Get ready for a blast from the past: Murder Inc. Records. Label head Irv Gotti and once-star attraction Ja Rule stopped by New York City hip-hop station Hot 97 to talk with The Breakfast Club morning show and announced that they were bringing back the hip-hop imprint that made a huge sales dent during the early years of the 21st Century.

The appearance was especially notable for Rule, considering he just finished a two-year stint in prison. "Ja, you was coming home so many times...they said 20 days, 45 days...we tried to have a countdown but it didn't work," said DJ Envy. "It wasn't worse on nobody but me," the rapper responded with a smirk, and indicating that time in the joint isn't too bad when you know as many people as he does.

The conversation quickly turned to Murder Inc. and the aforementioned duo's role in bringing it back. The Queens-based hip-hop label saw its biggest success during the first few years of the millennium, with Rule releasing a trio of no. 1 albums between 2000-'02, and two no. 1 albums in 2002-'03 for R&B songstress Ashanti. Rule's last album, released during 2012, peaked at no. 197 on the Billboard 200, and Ashanti has since moved to her own Written label.
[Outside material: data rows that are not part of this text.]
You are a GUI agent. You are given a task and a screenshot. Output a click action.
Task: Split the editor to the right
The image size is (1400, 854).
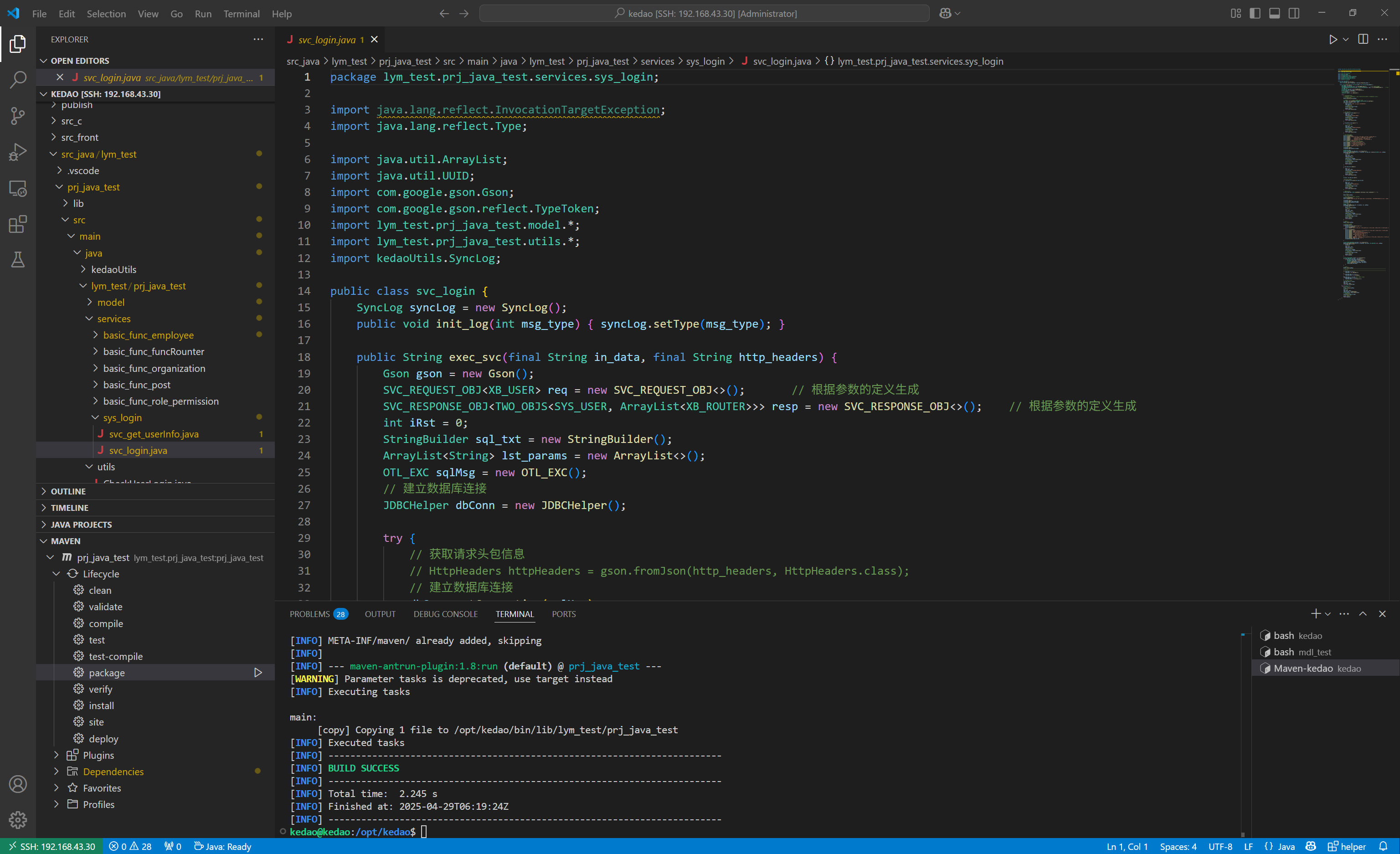(1363, 39)
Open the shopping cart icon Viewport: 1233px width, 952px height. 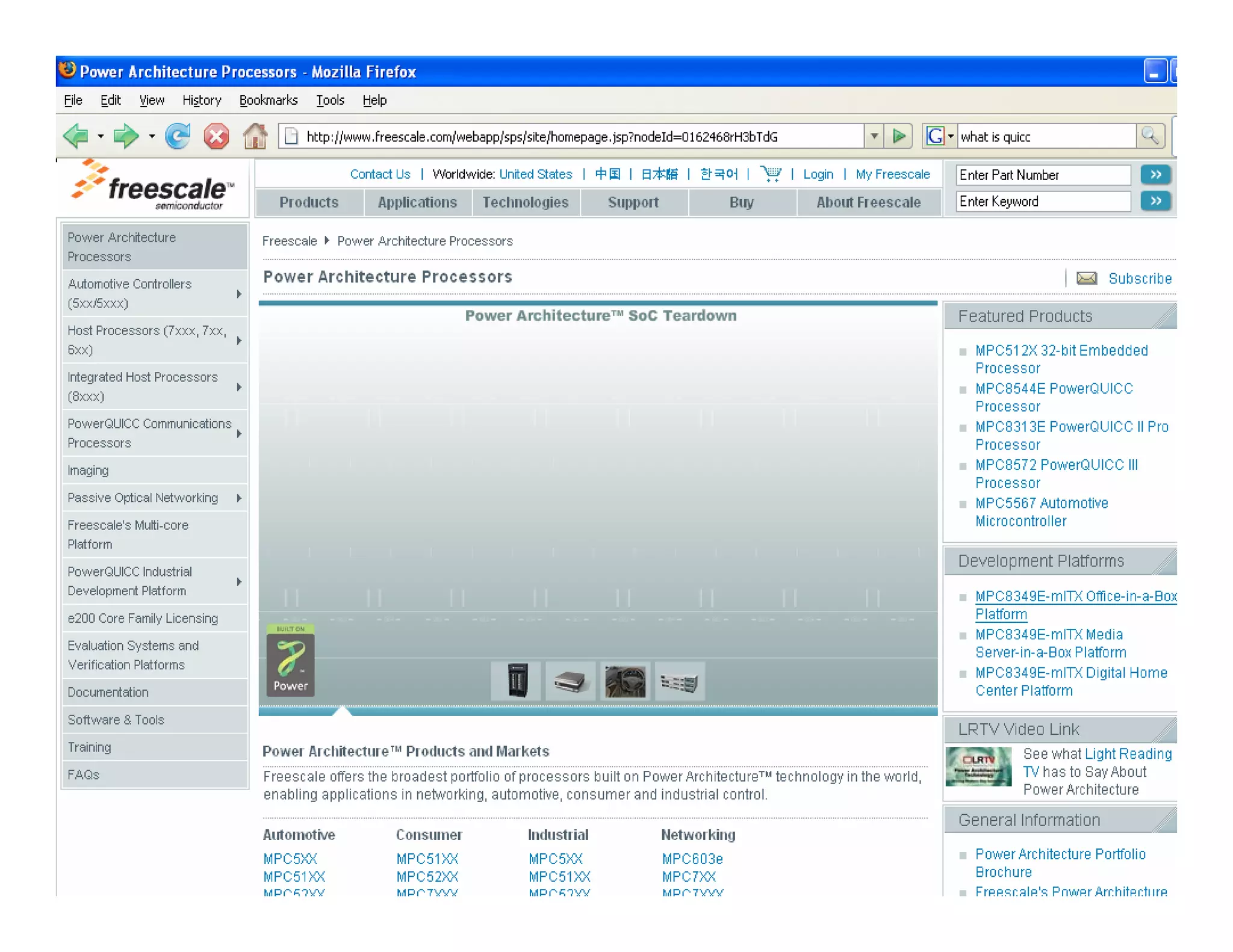coord(771,174)
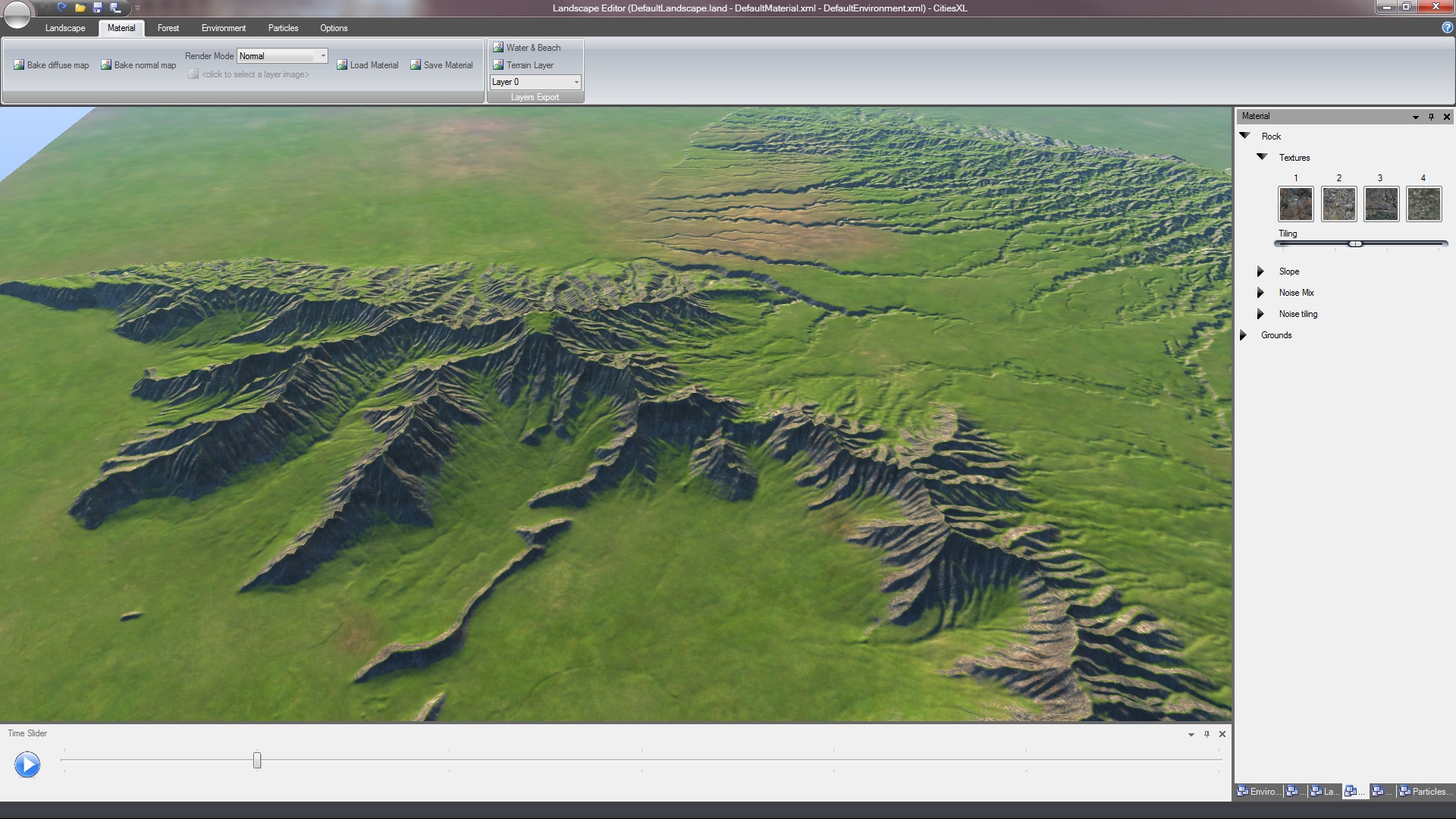This screenshot has height=819, width=1456.
Task: Open a file using the toolbar folder icon
Action: coord(80,8)
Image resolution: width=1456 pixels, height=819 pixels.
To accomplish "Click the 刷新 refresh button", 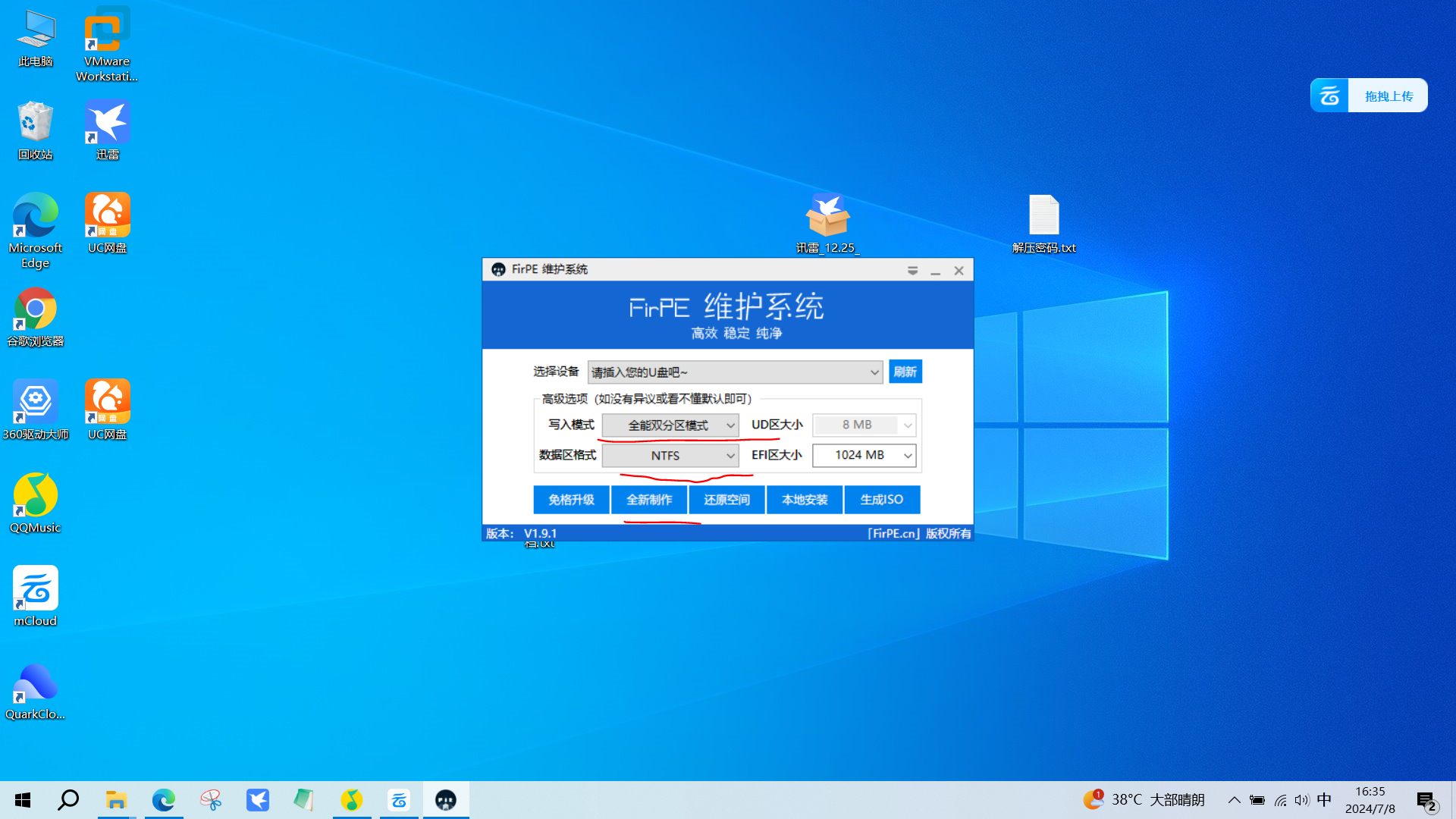I will (905, 372).
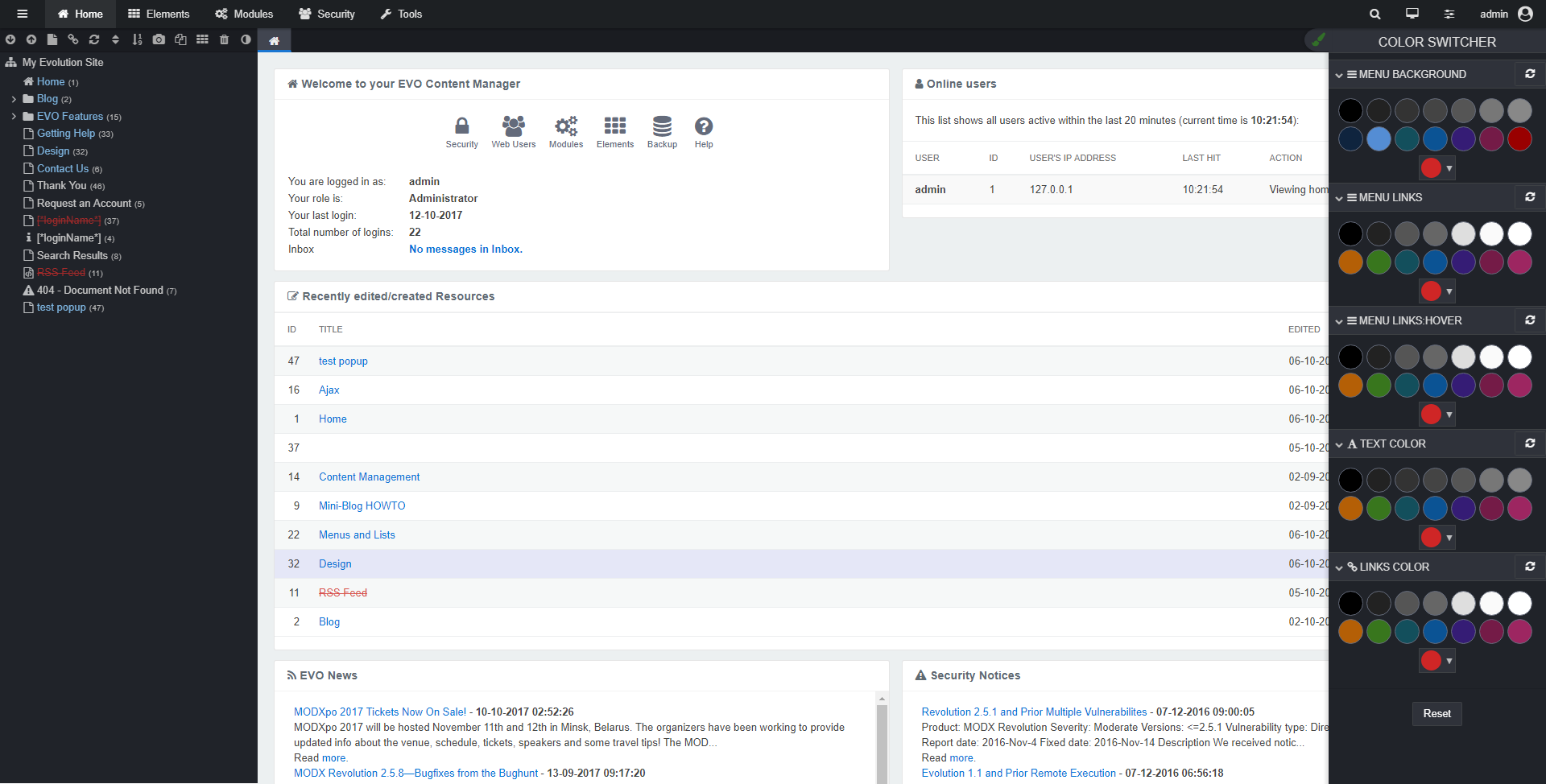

Gotti hinted during July that he was revitalizing his role in entertainment, announcing his new company Visionary. Murder Inc. will now function through Visionary. He also gave a preview of his new signee, a 14 year-old named Maddi Jane whom Gotti described as "the female Justin Bieber."

We'll have to see how that works out, but for now the plan is for Murder Inc. to serve as the hip-hop wing for Visionary, including new music from Rule as well as other talent the pair scouts.

No word on whether that includes trying to woo back Ashanti.

For now, Rule is pushing his own comeback with two singles, "Everything" and "Fresh Out Da Pen" (the latter referring to prison, not the writing utensil).